_WORK REQUEST 1_: From the page on encryption backdoors, list every key length in bits.
_WORK REQUEST 2_: Extract the passage of the page on encryption backdoors starting with "Backdoors are deliberate" and going on through "2048 or 4096-bit.", word for word.

_SOURCE DOCUMENT_:
One of the things that we at Secure Group like to emphasize the most is that there are no backdoors to access our products. Why is this such a big deal? The short answer is that backdoored encryption algorithms are compromised by definition, as they feature a weakness that is known to a third party – which defeats the purpose of encryption by default. The long answer is below.

Backdoors are deliberate design flaws in encryption algorithms.

Encryption is meant to protect information by scrambling plaintext data or messages to a state of apparent nonsense, called ciphertext. If the data gets stolen from a device by someone, or a message is intercepted by an eavesdropper, they would be of no use to them unless decrypted. To do this, one needs the password or key that was used to encrypt the information in the first place.

In modern cryptography, the keys are long sets of seemingly random numbers and characters. The length of the key alone protects the locked data from brute force attacks – a trial-and-error method of guessing the key until it finally works. Theoretically, it should take contemporary computers hundreds of thousands of years to break a 1024-bit key. And the keys serious encryption providers use are 2048 or 4096-bit.

What are encryption backdoors?

_EXCERPTED DATA_:
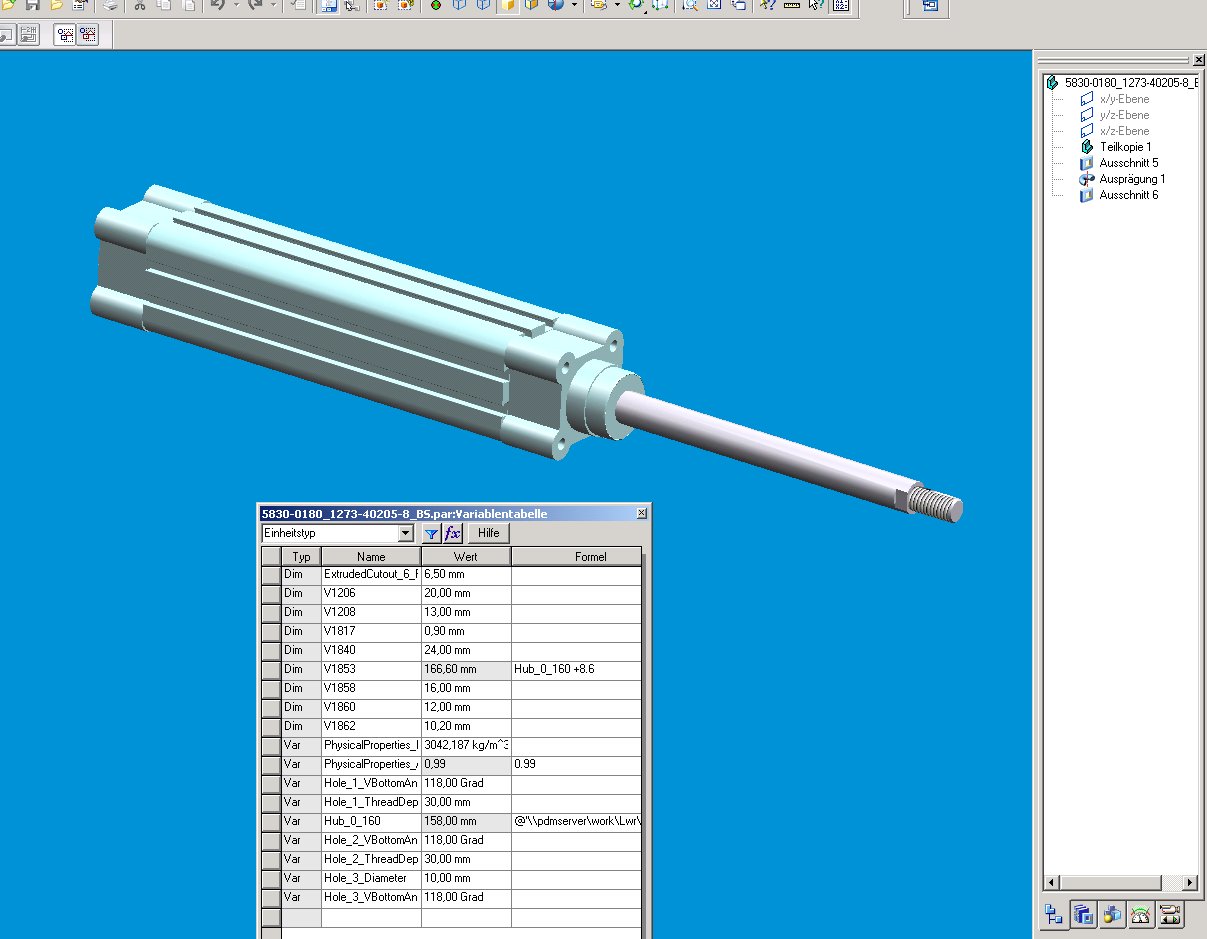Select the row header for V1206
The height and width of the screenshot is (939, 1207).
(271, 593)
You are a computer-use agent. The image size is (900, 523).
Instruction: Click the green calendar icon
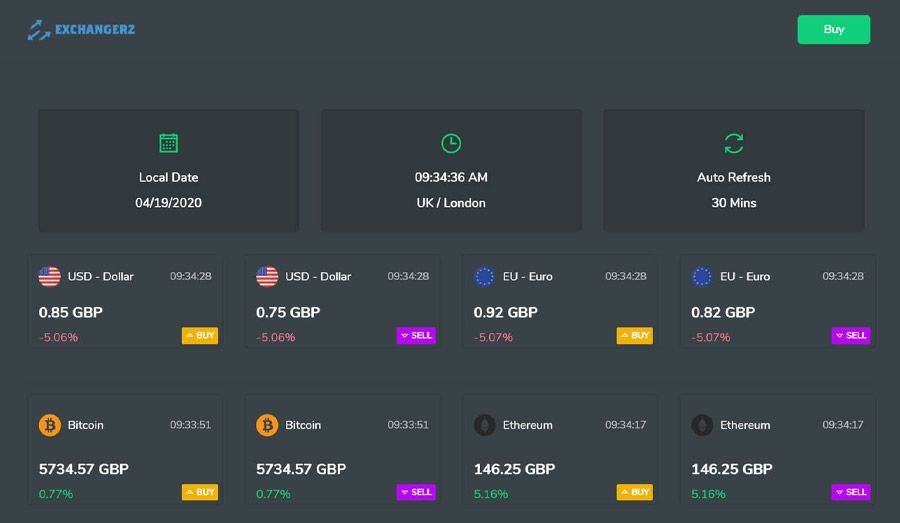pyautogui.click(x=168, y=143)
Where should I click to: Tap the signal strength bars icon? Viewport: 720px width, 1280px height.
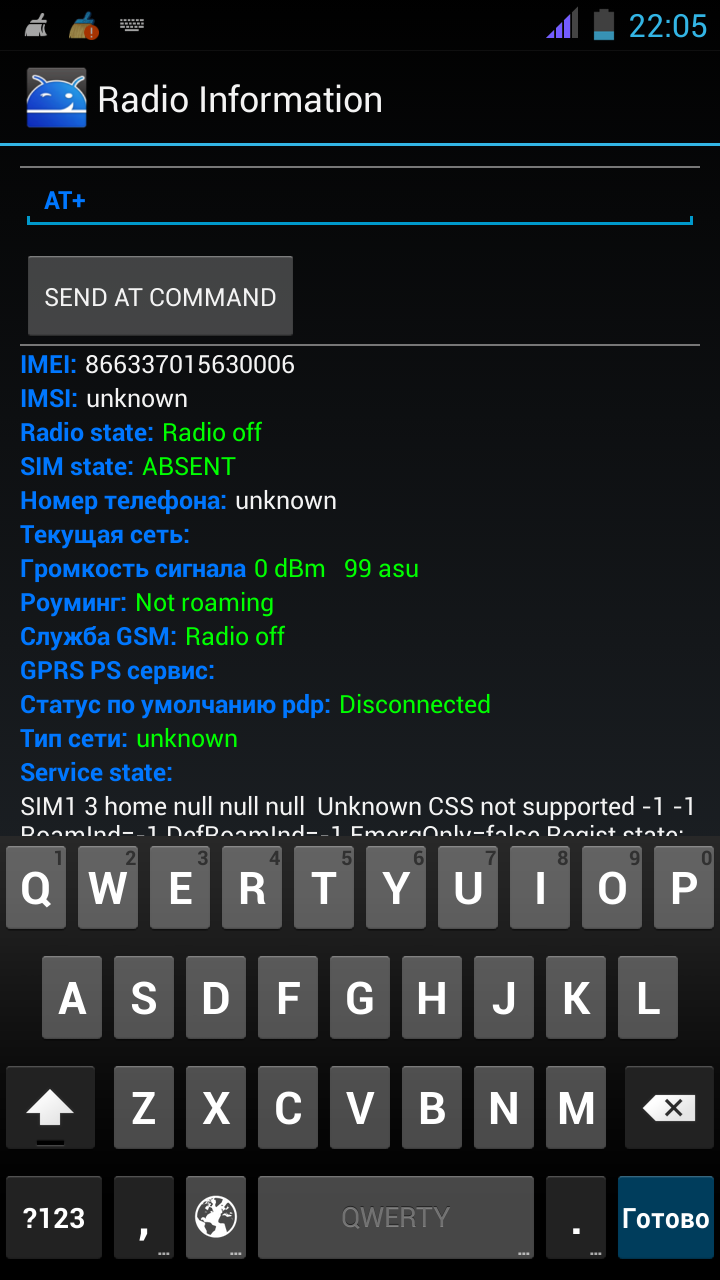pyautogui.click(x=562, y=24)
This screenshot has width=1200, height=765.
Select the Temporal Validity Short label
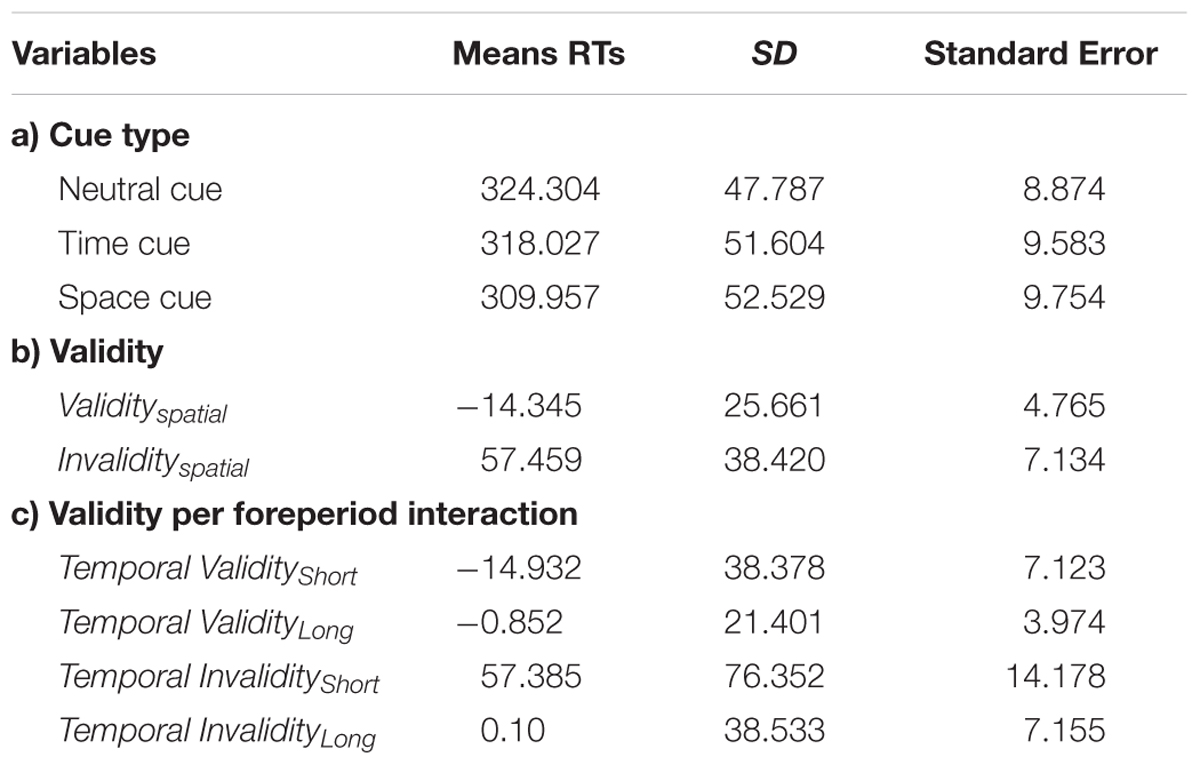(208, 570)
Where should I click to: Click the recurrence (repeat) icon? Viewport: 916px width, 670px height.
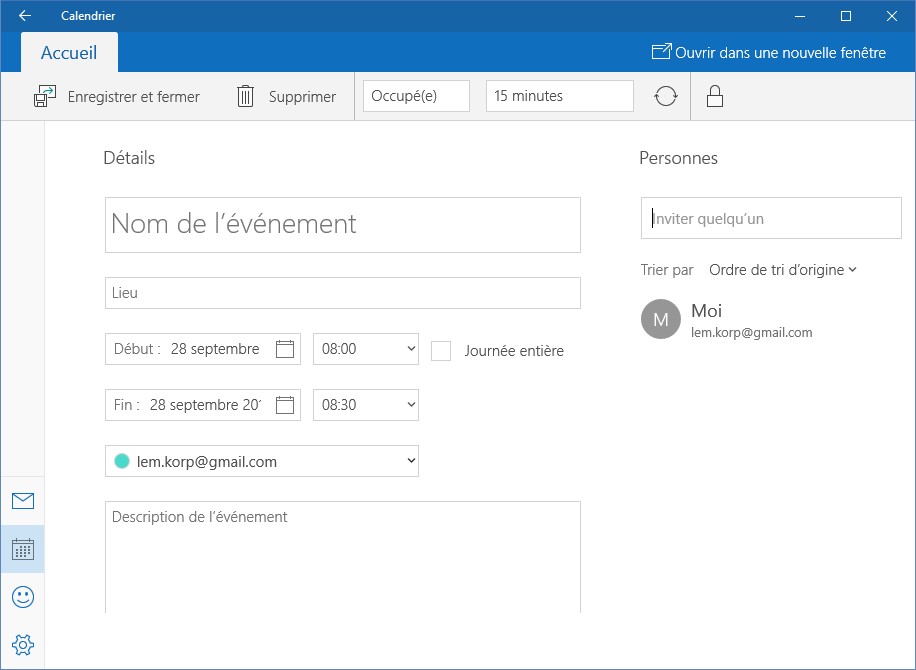(666, 96)
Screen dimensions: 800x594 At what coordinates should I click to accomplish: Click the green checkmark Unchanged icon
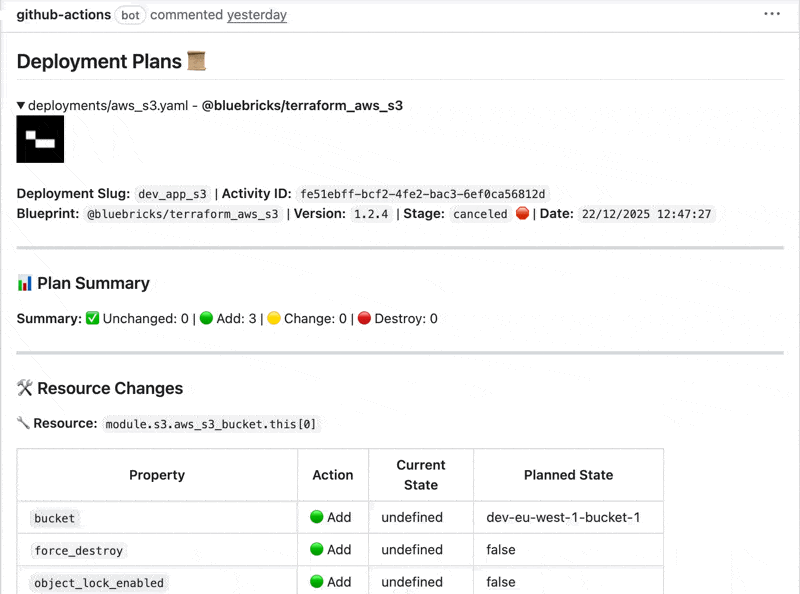coord(92,318)
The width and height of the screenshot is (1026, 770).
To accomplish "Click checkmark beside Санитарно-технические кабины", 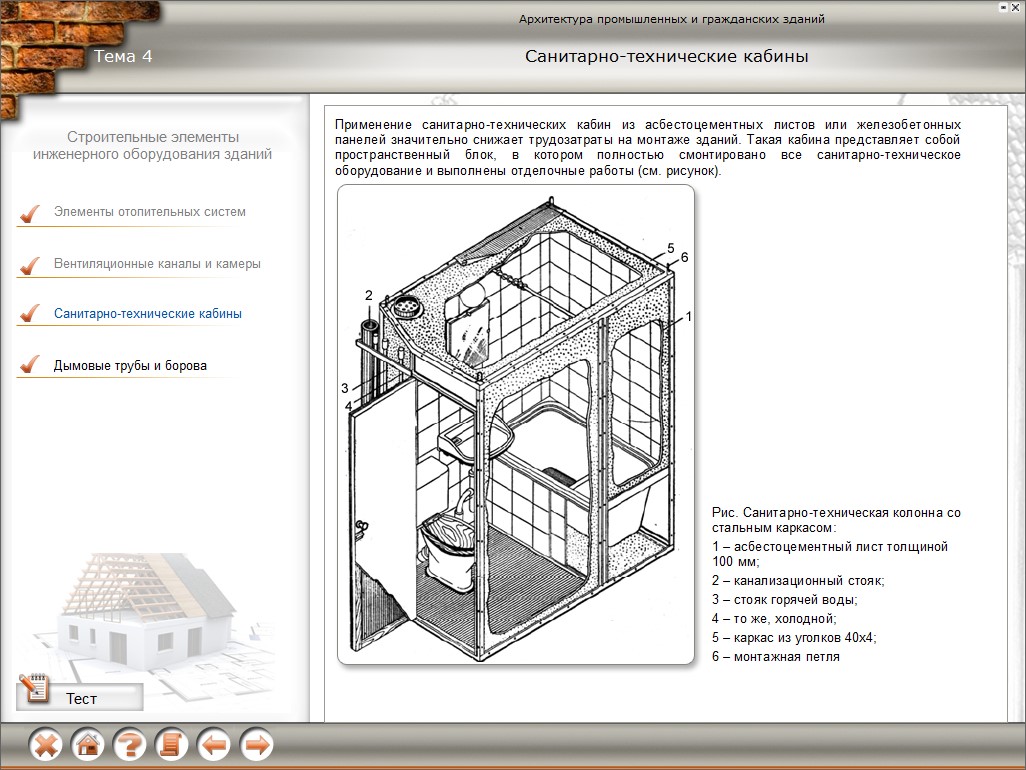I will (30, 314).
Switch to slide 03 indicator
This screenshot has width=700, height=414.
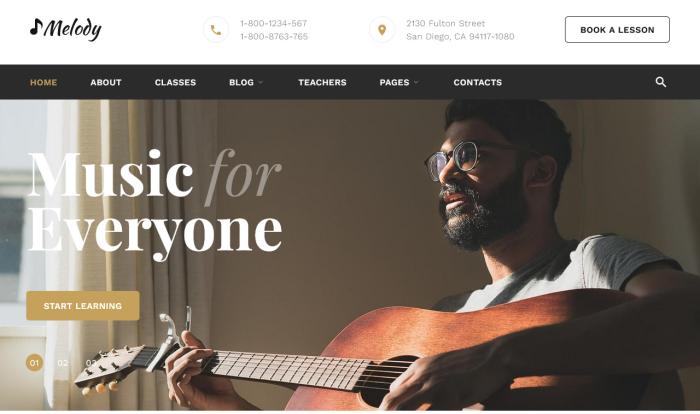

_WORKED SOLUTION 1_: 1024-bit, 2048-bit, 4096-bit

_WORKED SOLUTION 2_:
Backdoors are deliberate design flaws in encryption algorithms.

Encryption is meant to protect information by scrambling plaintext data or messages to a state of apparent nonsense, called ciphertext. If the data gets stolen from a device by someone, or a message is intercepted by an eavesdropper, they would be of no use to them unless decrypted. To do this, one needs the password or key that was used to encrypt the information in the first place.

In modern cryptography, the keys are long sets of seemingly random numbers and characters. The length of the key alone protects the locked data from brute force attacks – a trial-and-error method of guessing the key until it finally works. Theoretically, it should take contemporary computers hundreds of thousands of years to break a 1024-bit key. And the keys serious encryption providers use are 2048 or 4096-bit.